Originally posted by Class A If the metamerism index is defined that way -- assuming a standard human observer (surely individuals have differing colour perception) -- than that'll be fine.
I wasn't sure whether, e.g., DxOMark just measures RGB separation.
I could image that different sensors use different colour filters to achieve different image aesthetics. Surely a lot of things (colour separation, colour fidelity, sensitivity) must be balanced and there are more than just one "correct" solutions.
I might be wrong, though.
Well, Unsinkable II thinks I know nothing about this, so take my response with a grain af salt
Neverthless, I'd say that the usage of different colour filters to achieve different image aesthetics is not an option. Humans perceive colors they way
they do.
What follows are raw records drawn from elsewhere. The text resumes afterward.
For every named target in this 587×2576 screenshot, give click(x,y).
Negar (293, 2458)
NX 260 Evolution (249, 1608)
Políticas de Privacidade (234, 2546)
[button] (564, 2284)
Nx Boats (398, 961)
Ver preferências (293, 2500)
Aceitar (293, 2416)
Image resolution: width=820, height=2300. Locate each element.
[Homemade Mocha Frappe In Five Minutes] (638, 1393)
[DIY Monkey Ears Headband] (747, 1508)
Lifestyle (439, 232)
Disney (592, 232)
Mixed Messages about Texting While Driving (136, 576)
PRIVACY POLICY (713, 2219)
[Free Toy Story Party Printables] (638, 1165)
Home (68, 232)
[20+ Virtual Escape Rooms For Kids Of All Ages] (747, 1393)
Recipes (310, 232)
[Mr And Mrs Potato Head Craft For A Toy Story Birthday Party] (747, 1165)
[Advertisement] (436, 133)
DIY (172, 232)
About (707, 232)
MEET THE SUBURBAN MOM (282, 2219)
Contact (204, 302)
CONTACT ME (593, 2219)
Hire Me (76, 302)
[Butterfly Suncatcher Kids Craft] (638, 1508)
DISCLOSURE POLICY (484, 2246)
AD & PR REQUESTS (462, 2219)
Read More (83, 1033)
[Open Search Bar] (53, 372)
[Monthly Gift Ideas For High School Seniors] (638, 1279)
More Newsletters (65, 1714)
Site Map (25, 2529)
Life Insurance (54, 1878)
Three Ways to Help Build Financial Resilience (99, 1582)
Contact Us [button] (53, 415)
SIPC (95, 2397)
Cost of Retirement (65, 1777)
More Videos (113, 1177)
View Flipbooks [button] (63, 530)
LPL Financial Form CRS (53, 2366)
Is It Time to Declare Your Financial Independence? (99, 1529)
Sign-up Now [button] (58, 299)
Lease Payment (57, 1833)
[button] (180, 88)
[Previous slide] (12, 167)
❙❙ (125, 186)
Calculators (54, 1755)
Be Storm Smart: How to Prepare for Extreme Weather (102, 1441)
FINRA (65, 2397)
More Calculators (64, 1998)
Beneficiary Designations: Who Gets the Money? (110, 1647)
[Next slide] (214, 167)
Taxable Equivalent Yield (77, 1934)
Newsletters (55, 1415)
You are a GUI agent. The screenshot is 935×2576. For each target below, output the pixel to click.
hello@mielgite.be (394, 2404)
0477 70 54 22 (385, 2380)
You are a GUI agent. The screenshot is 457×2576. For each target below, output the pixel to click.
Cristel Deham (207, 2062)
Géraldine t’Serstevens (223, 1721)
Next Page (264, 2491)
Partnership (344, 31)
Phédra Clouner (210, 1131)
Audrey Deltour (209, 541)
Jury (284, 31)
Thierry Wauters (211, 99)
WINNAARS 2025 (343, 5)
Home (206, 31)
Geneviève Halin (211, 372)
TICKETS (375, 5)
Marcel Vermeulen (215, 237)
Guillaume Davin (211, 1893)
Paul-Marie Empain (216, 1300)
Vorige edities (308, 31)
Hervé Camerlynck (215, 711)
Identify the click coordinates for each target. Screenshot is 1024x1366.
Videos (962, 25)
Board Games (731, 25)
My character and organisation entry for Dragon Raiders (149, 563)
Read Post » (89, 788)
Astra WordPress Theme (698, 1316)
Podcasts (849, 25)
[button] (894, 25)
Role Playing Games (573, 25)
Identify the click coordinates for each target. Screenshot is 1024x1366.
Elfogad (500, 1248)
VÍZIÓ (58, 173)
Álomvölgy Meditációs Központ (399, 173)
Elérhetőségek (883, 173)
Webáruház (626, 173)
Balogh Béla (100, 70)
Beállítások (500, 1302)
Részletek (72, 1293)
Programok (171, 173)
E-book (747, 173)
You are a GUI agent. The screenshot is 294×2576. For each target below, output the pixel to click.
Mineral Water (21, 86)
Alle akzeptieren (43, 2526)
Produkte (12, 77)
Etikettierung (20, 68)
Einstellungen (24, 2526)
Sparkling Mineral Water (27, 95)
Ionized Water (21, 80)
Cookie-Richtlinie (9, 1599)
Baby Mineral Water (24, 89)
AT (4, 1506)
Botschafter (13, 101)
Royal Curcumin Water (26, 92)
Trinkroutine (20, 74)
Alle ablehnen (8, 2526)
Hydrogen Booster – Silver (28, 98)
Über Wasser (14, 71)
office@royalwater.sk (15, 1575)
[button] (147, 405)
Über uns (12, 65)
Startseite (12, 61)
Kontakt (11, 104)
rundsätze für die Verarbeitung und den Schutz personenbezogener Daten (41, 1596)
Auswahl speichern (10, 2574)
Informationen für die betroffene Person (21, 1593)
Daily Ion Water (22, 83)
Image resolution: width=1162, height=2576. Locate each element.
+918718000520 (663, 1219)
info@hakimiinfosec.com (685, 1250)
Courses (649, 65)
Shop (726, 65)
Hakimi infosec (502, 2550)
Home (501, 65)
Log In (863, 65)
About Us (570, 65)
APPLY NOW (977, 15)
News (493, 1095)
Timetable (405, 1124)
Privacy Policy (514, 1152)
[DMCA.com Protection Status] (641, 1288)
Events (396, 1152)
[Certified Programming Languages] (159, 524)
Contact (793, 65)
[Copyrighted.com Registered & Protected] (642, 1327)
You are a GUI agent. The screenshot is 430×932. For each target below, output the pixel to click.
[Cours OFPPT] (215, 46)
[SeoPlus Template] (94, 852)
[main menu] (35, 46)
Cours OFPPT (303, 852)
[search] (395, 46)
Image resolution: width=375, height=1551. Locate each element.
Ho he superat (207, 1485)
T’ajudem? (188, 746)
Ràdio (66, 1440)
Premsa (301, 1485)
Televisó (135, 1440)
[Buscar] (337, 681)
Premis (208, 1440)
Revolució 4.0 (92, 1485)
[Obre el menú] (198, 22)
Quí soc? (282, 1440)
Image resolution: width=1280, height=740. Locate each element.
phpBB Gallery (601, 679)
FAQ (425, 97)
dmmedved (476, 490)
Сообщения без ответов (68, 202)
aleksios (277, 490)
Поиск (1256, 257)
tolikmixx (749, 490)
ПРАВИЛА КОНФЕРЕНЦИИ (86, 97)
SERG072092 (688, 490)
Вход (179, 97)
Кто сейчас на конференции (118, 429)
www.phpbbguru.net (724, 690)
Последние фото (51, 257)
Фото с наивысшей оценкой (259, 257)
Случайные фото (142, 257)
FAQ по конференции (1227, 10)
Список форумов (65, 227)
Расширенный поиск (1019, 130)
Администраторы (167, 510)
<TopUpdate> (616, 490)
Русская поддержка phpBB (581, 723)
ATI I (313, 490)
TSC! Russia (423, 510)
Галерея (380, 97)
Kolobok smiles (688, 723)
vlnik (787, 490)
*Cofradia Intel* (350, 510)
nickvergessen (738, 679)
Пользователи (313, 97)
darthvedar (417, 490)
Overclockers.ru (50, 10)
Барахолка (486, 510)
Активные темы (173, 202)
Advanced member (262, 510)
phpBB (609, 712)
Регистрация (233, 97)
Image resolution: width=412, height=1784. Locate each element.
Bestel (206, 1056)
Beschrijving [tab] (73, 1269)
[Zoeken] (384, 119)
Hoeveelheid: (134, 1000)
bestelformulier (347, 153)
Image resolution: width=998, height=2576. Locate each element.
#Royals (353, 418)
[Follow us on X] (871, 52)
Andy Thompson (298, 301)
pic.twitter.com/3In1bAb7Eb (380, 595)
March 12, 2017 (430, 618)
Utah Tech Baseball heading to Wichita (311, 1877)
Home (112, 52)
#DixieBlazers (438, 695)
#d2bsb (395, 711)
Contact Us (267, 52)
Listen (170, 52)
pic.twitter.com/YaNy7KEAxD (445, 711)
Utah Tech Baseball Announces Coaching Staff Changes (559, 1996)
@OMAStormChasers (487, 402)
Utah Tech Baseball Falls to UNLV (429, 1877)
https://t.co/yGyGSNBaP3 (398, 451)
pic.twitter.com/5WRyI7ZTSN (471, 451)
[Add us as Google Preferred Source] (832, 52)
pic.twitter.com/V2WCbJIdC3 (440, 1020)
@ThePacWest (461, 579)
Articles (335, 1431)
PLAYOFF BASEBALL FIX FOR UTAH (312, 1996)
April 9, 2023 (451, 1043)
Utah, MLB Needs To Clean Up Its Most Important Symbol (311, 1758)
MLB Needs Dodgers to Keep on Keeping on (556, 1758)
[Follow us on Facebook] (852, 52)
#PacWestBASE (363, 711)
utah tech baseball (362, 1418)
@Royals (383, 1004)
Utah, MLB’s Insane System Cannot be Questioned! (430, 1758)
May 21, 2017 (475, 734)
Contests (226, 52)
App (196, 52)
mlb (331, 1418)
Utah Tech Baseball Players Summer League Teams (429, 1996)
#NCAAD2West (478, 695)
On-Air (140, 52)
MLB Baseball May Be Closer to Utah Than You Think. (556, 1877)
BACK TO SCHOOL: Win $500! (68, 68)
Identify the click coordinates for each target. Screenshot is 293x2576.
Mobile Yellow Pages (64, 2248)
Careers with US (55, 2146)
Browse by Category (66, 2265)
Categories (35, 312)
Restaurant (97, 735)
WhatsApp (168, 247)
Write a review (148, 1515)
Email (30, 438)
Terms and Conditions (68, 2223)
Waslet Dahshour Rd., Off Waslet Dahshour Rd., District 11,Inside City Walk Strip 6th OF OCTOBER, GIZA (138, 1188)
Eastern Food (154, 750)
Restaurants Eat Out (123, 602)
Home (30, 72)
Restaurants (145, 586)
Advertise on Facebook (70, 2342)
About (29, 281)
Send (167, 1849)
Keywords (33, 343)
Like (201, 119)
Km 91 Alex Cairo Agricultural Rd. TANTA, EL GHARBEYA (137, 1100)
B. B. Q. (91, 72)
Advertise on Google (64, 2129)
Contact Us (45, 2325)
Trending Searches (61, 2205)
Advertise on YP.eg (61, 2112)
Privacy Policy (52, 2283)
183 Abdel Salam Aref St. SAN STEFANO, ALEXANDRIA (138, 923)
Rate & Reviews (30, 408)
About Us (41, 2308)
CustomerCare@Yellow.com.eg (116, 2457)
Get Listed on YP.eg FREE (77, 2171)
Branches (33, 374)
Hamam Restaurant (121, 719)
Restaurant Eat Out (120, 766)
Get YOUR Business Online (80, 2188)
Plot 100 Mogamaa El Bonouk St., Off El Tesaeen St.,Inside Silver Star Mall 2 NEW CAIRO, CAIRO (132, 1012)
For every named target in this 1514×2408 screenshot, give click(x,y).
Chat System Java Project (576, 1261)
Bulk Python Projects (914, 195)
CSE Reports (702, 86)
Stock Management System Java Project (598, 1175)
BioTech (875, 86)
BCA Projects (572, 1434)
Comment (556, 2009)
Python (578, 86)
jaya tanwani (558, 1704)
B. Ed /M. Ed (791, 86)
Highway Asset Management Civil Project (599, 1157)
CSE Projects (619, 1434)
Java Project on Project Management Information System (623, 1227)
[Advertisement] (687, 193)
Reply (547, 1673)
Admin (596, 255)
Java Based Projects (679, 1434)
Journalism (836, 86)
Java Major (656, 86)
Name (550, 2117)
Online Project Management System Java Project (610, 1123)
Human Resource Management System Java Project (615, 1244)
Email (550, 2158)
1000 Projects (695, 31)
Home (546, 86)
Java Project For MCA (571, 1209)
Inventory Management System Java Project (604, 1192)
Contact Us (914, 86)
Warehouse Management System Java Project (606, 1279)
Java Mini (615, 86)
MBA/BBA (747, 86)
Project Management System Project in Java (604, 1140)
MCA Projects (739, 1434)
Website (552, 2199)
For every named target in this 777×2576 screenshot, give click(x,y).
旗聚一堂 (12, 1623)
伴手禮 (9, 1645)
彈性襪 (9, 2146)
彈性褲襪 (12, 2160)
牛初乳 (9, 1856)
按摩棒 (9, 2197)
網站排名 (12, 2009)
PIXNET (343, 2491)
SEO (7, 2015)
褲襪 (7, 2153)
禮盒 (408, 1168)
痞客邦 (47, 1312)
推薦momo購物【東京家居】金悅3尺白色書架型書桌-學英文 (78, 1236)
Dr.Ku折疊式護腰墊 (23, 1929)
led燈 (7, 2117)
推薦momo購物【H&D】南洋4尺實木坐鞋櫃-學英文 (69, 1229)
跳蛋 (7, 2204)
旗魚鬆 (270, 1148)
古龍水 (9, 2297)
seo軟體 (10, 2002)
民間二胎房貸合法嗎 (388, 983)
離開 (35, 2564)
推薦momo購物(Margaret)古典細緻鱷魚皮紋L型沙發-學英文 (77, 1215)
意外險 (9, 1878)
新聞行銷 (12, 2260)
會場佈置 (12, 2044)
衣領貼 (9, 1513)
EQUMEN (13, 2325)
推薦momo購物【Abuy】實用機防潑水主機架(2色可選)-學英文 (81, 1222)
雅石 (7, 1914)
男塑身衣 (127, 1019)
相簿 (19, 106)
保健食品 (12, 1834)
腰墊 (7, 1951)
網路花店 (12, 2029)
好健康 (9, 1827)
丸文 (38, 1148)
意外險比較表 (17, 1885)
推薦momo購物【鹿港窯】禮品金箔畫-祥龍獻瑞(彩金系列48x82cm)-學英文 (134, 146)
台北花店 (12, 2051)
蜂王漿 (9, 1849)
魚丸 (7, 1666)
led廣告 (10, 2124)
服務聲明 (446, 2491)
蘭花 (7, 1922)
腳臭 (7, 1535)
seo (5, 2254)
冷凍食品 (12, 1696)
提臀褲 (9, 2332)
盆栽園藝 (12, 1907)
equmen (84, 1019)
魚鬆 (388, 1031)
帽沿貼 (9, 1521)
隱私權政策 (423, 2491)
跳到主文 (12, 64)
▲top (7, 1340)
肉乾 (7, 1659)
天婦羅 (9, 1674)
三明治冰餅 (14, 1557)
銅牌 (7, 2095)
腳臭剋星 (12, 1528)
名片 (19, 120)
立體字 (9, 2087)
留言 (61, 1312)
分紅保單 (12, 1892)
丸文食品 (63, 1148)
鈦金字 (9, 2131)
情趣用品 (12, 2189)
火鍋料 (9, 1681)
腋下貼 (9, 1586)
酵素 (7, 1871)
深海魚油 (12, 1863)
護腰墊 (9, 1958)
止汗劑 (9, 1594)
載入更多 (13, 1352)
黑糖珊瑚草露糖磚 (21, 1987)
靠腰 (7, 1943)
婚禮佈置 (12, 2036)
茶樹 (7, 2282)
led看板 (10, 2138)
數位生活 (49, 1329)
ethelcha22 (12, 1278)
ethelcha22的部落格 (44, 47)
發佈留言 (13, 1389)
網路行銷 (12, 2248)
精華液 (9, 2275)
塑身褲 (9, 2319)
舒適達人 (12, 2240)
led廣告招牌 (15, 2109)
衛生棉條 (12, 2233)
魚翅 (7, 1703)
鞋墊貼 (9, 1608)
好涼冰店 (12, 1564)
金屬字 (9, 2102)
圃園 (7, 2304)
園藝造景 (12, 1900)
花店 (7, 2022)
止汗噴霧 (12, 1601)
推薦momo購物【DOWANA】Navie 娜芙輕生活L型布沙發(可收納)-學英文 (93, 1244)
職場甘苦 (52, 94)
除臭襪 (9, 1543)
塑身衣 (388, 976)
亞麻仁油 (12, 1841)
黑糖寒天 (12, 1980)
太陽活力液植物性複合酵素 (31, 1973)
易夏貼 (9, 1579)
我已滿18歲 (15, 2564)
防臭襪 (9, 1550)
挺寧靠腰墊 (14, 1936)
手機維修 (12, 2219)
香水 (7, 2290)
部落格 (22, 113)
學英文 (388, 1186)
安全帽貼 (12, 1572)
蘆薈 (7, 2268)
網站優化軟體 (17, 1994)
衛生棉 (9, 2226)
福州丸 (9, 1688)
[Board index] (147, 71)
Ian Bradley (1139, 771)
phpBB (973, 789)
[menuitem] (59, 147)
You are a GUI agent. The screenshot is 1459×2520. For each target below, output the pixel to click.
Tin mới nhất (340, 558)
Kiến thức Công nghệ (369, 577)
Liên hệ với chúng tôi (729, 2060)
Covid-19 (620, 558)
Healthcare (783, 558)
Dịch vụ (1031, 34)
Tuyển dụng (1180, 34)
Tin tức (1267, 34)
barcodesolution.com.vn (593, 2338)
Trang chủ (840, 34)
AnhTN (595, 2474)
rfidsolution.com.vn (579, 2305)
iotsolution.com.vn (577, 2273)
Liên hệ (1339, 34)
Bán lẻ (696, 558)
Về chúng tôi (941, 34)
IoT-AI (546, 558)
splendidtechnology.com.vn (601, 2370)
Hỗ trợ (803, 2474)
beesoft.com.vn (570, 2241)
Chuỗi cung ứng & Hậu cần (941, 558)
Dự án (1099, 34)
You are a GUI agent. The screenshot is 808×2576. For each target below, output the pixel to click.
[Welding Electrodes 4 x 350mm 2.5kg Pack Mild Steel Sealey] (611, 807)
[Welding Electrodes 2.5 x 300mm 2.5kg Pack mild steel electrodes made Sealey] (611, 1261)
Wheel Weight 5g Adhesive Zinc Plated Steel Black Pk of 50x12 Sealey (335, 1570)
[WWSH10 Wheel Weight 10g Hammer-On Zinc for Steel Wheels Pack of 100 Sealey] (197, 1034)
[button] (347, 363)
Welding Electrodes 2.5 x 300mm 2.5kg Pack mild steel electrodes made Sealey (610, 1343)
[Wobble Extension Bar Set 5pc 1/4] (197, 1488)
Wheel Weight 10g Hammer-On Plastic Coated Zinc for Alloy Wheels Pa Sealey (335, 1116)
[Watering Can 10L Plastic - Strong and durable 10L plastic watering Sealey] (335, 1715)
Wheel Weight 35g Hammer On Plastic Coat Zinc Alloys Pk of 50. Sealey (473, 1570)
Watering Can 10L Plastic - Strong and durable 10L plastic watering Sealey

Their perception was measured in field tests and turned into norm ISO 17321.
Actually, the studies for these norms were originally done to classify the naturality of light sources but serve well to test camera colors as well.
The test basically measures the deviation of a camera's RGB response from a standardized RGB response, for something like twenty or so color patches produced in a standardized process (not cheap to aquire). You see the patches in DxO's full color spectrum charts. The standardized RGB response is derived from a patch with known tristimulus values where a majority of humans say to see the same color.
In order to achieve a metamerism index of 100, the color filters would have to replicate the exact spectral response curve of the three types of human cones. This article contains interesting information about the spectral sensitivity of the eye and semiconductors:
http://www.astro.rug.nl/~sctrager/teaching/observing_techniques/Detectors1.pdf
It is known that Canon has a not very selective red channel (and DxO measurements confirm this, cf. the RGB calibration matrix coefficients). Therefore, the color noise is a bit amplified and color sensitivity is a bit reduced. However and surprsingly, the metamerism index for Canon cameras is not worse. The metamerism index doesn't change if you add one channel response curve to another if they originally didn't overlap.